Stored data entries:

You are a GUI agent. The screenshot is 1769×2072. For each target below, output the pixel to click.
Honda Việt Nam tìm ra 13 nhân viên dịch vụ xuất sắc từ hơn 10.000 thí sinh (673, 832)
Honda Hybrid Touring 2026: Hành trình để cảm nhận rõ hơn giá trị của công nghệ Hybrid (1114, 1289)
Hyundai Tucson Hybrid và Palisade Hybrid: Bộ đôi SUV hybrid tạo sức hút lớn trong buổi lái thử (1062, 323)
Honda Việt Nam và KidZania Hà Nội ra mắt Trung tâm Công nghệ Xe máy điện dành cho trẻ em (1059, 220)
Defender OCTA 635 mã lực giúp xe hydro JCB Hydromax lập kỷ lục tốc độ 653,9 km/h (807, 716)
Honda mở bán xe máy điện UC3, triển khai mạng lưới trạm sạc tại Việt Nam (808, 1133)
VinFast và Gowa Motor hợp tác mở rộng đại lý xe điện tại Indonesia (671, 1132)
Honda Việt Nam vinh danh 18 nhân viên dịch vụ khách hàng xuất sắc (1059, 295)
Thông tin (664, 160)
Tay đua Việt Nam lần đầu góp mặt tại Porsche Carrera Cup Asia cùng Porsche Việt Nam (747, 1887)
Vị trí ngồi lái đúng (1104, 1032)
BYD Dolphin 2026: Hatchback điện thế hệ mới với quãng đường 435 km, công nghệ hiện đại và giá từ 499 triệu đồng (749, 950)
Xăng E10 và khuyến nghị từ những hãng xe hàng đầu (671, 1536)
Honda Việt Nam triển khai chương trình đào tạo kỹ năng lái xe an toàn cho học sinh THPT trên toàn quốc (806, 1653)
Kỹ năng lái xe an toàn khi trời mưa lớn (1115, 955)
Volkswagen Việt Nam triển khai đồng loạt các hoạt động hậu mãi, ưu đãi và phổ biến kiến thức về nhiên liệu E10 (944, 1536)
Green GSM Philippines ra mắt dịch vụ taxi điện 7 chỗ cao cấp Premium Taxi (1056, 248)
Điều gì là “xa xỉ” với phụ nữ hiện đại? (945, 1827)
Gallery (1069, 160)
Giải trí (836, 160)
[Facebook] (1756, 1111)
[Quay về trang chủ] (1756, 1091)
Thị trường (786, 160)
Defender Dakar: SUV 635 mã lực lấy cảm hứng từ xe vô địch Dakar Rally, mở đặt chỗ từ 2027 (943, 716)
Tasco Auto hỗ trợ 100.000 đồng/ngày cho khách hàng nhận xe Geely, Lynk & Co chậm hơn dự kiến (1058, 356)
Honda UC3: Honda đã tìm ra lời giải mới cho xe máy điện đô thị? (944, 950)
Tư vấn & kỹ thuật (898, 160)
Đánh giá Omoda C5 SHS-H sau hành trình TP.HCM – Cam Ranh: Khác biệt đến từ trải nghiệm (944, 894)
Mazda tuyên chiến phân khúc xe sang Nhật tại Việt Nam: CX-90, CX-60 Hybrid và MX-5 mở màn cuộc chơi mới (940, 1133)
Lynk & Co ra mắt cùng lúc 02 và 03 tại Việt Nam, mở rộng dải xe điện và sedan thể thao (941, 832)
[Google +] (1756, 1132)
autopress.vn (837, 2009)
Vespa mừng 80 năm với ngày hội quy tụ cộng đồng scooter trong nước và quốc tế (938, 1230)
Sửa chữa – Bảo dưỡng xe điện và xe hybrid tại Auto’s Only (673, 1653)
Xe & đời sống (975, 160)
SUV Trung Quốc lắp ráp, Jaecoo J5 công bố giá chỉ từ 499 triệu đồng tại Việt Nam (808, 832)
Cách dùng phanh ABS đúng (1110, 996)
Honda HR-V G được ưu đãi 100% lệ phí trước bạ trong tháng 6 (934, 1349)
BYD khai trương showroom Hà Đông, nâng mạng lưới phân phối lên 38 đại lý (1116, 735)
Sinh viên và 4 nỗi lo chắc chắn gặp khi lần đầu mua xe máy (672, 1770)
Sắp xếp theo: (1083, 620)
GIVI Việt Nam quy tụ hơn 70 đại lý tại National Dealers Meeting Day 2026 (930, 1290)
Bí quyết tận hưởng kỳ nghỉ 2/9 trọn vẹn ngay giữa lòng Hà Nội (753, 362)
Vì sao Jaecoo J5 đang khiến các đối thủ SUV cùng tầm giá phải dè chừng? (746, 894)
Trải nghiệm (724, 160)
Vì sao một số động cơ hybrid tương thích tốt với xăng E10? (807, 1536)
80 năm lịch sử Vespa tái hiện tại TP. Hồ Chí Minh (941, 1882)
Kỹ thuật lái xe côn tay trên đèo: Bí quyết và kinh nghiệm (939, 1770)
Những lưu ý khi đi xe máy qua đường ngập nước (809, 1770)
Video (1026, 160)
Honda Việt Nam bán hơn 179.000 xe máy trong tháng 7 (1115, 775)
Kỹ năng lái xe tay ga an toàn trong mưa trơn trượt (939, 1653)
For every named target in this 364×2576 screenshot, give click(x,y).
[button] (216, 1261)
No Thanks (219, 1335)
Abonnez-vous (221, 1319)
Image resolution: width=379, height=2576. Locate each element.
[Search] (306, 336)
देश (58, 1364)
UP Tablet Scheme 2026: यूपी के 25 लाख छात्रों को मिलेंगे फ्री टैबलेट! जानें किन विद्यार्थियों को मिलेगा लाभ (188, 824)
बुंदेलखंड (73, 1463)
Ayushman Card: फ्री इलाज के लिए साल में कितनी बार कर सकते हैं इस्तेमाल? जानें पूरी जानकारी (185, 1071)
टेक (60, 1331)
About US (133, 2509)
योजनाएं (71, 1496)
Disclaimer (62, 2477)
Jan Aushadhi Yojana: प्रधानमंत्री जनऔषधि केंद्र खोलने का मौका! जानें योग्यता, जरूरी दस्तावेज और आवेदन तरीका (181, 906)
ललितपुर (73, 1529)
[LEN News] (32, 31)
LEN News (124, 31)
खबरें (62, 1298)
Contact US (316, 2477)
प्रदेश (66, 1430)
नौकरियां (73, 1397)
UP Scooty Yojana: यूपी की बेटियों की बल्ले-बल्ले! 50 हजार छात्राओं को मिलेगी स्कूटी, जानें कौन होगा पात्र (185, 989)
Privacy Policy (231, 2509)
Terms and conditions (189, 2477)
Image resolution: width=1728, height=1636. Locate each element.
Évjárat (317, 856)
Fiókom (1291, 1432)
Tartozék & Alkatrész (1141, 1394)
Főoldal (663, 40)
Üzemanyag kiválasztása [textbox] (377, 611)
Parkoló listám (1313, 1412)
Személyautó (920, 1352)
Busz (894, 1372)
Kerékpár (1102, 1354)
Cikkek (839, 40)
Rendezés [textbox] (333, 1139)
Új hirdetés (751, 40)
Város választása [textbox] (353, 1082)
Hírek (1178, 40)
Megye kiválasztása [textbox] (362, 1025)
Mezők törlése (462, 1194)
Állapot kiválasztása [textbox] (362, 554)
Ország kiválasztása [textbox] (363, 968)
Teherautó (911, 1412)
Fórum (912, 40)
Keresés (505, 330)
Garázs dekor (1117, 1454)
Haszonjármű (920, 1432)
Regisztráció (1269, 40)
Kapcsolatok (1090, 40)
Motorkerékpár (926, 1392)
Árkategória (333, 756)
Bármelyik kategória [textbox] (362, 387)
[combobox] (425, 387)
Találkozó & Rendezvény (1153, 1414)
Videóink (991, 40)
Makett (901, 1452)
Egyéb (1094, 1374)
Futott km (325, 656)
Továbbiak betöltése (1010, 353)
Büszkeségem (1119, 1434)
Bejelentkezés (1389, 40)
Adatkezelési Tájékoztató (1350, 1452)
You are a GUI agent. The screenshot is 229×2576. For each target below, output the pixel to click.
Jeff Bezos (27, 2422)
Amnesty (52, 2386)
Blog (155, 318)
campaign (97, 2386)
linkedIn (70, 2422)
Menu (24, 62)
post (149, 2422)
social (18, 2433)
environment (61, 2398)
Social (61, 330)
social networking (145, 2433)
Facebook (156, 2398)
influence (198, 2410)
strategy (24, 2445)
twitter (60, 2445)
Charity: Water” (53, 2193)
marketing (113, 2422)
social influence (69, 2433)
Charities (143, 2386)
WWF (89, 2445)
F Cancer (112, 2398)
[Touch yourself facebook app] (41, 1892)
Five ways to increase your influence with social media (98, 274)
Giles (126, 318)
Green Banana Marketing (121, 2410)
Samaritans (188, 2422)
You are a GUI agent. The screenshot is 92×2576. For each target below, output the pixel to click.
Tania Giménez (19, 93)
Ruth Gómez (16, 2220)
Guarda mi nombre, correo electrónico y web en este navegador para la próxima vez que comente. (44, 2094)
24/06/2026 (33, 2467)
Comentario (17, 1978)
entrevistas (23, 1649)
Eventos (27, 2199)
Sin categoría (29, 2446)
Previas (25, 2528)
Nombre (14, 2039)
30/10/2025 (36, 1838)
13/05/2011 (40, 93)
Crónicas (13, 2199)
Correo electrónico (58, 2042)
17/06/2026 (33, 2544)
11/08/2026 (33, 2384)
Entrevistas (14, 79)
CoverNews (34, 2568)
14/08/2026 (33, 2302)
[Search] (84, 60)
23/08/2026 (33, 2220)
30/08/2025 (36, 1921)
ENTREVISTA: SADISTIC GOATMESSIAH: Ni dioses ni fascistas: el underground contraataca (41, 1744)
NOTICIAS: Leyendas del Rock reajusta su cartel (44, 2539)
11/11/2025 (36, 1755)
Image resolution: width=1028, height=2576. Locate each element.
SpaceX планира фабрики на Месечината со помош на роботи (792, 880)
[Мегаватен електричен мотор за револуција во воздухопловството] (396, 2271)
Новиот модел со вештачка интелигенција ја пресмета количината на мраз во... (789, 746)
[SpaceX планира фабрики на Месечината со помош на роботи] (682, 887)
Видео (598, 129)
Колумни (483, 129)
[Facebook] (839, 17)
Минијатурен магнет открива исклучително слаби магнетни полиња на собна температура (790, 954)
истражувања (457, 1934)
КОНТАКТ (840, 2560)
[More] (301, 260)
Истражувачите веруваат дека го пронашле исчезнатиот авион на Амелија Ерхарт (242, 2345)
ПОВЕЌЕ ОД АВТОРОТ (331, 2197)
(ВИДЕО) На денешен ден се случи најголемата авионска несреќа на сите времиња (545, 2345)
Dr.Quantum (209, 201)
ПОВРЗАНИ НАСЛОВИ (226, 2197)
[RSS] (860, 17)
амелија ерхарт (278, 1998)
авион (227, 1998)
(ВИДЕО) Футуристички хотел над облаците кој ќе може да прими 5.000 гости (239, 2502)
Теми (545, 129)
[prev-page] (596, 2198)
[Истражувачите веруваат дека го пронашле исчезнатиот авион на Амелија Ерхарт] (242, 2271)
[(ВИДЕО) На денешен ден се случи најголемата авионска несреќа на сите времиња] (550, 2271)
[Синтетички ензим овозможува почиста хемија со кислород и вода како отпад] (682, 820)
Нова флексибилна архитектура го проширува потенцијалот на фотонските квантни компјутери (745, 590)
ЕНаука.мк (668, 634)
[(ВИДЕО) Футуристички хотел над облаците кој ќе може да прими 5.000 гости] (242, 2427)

◆ **HOW TO COMPLETE THIS TASK**
Please retype, with no changes, the lines that run from the first line of the entries to the line with "Honda Hybrid Touring", both ends included.

◆ **RESULT FOR THIS EXERCISE**
You are a GUI agent. The screenshot is 1769×2072. For each target below, output the pixel to click.
Honda Việt Nam tìm ra 13 nhân viên dịch vụ xuất sắc từ hơn 10.000 thí sinh (673, 832)
Honda Hybrid Touring 2026: Hành trình để cảm nhận rõ hơn giá trị của công nghệ Hybrid (1114, 1289)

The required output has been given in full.